Saturday I was a prom dad. I'm not sure what this means in other households. Here, it means my wife runs around with my daughter getting her hair, makeup dress, whatever, while I buy whatever stuff is needed, move furniture, and arrange whatever I have been told to arrange. The apogee of manual labor. Also somewhere between being a 5th wheel and a spare tire.

The whole build-up to prom is excruciating. The dress, the hair, the flowers, the shoes. All of my favorite things wrapped up into one event. Fortunately, my exalted position as prom dad keeps all that stuff safely away from me. This is good because proms in general are pretty foreign to me. When I was a senior in high school, I'd guess a quarter of the kids went to the prom. I never even really thought about going. Of course I was also an outsider and kind of a nerd, but none of my friends went, even the ones with girlfriends.

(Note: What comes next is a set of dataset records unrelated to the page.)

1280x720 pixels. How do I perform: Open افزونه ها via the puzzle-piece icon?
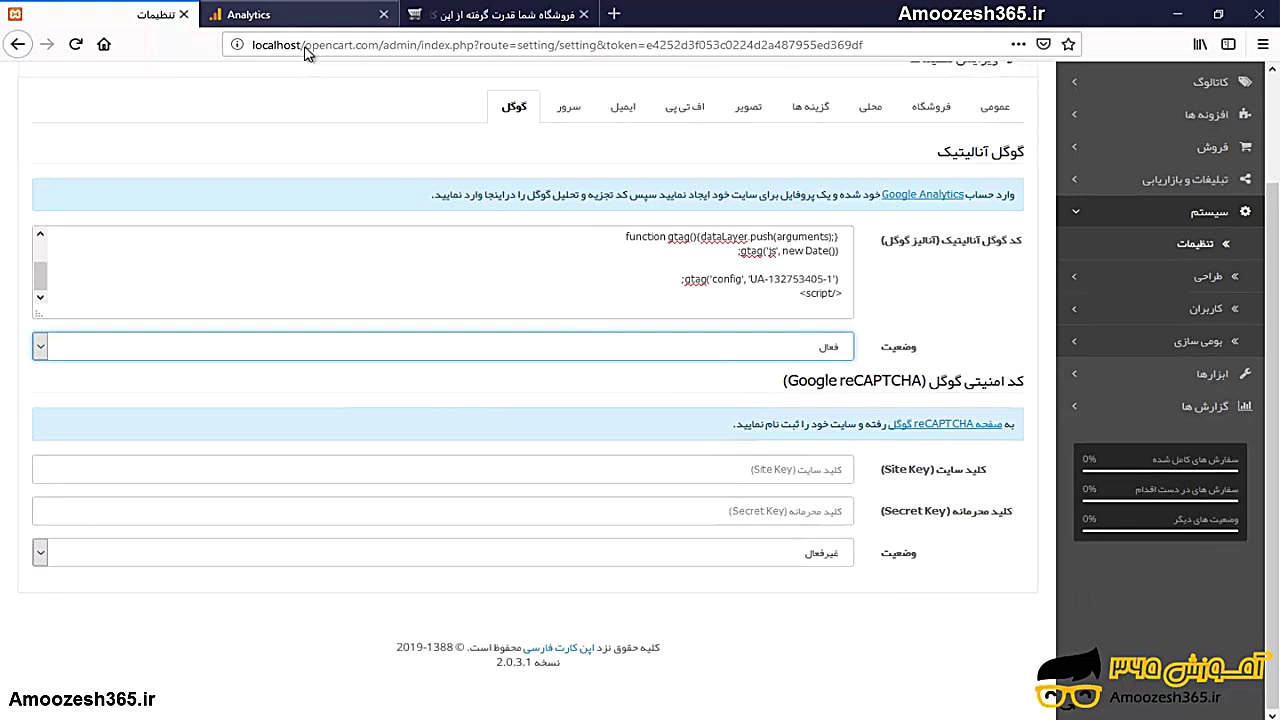[1245, 114]
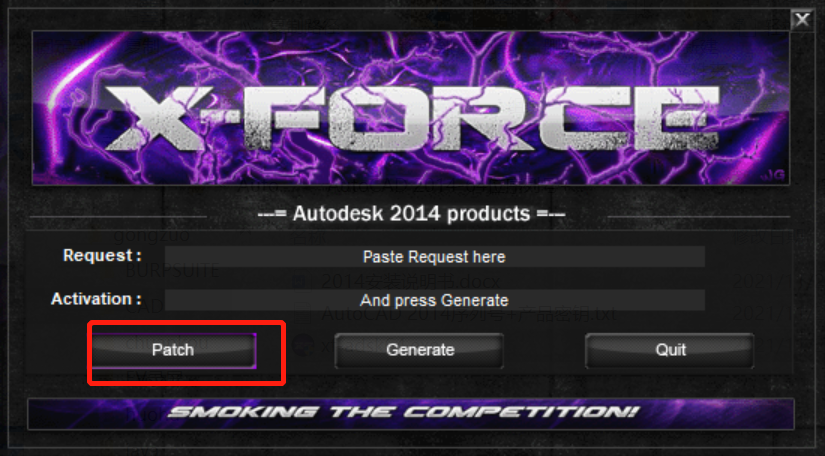The height and width of the screenshot is (456, 825).
Task: Click the 'Smoking the Competition!' footer banner
Action: coord(410,413)
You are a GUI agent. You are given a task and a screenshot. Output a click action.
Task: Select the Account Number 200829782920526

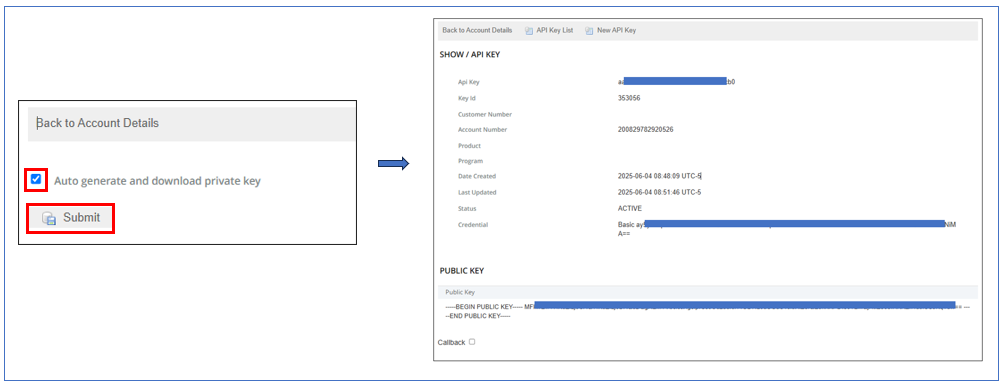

So I guess, the more things change the more they stay the same. Except now I have to devote hours to something that I'm not really involved with. This included chaperoning post-prom. As part of the Global War On Fun (tm), it is now necessary to contain high school students both before and after prom in order to prevent them from doing the kinds of things they routinely do on Saturday nights. So not only is prom night special because of prom itself, but it's the only Saturday night you don't drink or smoke weed or sit in your room playing Bioshock with your friends.

In real life, this means keeping them cooped up from an hour before the prom until 5AM, when they are presumably too tired to get into much trouble, and they are also allowed to drive with their junior licenses. The cooping, at least for my kid's school, is done at the Plymouth Township Community Center, which was done up by a dedicated group of volunteers (of which I was not one) to look as much like a beach shack in Maui as a 3-story stone and glass community center can on a budget of under $500.

So my job was to roam around the tropical paradise (better soft pretzels than in actual Hawaii!) from 2-5AM and make sure the kids weren't doing anything antisocial, or overly social, I suppose. There was some mess-making and some kids lying on each other, but more of them were hanging out, talking and, ultimately, sleeping. Time passed slowly, especially because one of the other parents would announce every minute, "74 minutes to go!" until it actually was time to go.

And then it was over. 6AM bedtime. And the end of promming for me.